TAR LAZIO – Legittima l’applicazione degli studi di settore anche ai medici di medicina generale (sentenza nr. 9339/14).
FATTO: L’Agenzia delle Entrate ha incluso con diversi provvedimenti nel meccanismo degli studi di settore anche la categoria dei medici di medicina generale, imponendo agli stessi accertamenti ed adempimenti di natura tributaria. La F.I.M.M.G. – Federazione Italiana Medici e di Medicina Generale – quale ricorrente rileva che gli studi di settore non sarebbero applicabili alla categoria dei medici di medicina generale, in quanto gli stessi hanno stipulato una convenzione nazionale che regola, ai sensi dell’art. 8, comma 1, del decreto legislativo 30.12.1999 n. 502 il rapporto di lavoro autonomo, continuativo e coordinato che si instaura tra le Aziende Unità Sanitarie locali e i medici di medicina generale, per lo svolgimento dei compiti e delle attività relativi ai settori di:
a) assistenza primaria di medicina generale;
b) continuità assistenziale;
c) attività territoriali programmate. Tale convenzione vincolerebbe i medici di medicina generale, che sarebbero soggetti alle regole dettate dal Servizio Sanitario Nazionale (per quanto concerne il numero di pazienti da assistere, per i compensi. per le ore di lavoro, per le ferie, ecc.), per cui essi non svolgerebbero un’attività libero professionale autonoma, svincolata da direttive o limitazioni imposte dalla suddetta convenzione con il Servizio sanitario nazionale. L’Agenzia delle Entrate e il Ministero dell’Economia e delle Finanze si sono costituiti in giudizio con atto formale.

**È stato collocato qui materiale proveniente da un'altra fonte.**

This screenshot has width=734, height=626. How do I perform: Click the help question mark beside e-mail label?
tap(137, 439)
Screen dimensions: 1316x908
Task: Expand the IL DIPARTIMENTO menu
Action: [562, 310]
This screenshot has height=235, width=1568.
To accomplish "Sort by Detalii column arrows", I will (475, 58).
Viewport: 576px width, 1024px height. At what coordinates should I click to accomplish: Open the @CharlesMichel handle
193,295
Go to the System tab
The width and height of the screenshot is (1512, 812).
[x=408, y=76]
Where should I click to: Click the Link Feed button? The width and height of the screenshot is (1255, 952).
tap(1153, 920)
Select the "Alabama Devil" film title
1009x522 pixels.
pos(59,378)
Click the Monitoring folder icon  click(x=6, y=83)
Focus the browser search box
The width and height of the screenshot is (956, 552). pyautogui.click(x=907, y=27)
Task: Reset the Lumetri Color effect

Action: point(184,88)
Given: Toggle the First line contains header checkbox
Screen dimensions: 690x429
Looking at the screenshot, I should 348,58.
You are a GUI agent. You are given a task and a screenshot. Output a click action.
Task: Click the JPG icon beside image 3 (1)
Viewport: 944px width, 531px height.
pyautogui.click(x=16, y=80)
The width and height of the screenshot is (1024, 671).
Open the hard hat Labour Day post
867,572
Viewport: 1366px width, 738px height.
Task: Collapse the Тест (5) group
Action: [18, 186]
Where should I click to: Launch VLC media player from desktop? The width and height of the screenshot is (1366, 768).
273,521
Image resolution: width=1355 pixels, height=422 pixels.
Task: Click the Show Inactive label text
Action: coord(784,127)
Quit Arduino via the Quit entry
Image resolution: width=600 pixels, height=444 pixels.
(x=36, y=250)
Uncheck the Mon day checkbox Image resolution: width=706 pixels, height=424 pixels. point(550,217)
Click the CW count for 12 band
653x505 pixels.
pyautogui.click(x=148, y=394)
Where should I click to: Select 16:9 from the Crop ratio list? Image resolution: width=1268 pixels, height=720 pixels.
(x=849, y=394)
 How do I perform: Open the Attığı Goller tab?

DIRITTO: Il Collegio ha rilevato che la particolare natura del rapporto che lega i medici di medicina generale, nonostante la sua pervasività, per come dedotto dalla federazione ricorrente, non può escludere la possibilità che tali professionisti possano comunque percepire, nell’esercizio della loro attività, redditi diversi da quelli elargiti dal Sistema Sanitario Nazionale. La stessa Federazione ammette, invero, che i medici da essa rappresentati sono “formalmente autonomi professionisti” che svolgono la loro attività per il servizio sanitario nazionale. Gli stretti vincoli che limitano l’attività dei medici di medicina generale del S.S.N., tuttavia, non giungono ad impedire che gli stessi possano svolgere anche un’attività libero professionale, che come tale può essere assoggetta al meccanismo degli studi di settore. Né l’esiguità dei compensi percepiti da tale categoria di professionisti, dedotta dalla ricorrente, può giustificare un esonero dalla disciplina in questione. Anche laddove i compensi percepiti dal SSN raggiungessero la quota del 90% del reddito dei professionisti, indicata dalla istante, ciò comunque non impedirebbe di ritenere legittima l’applicazione per la restante parte del meccanismo degli studi di settore, posto che essi non dipendono dalla quota di provenienza dei redditi, ma dalla natura di lavoratori autonomi dei medici del S.S.N.-.Le censure di parte ricorrente, quindi, non appaiono idonee a ritenere l’illegittimità della applicazione degli studi di settore ai medici di medicina generale.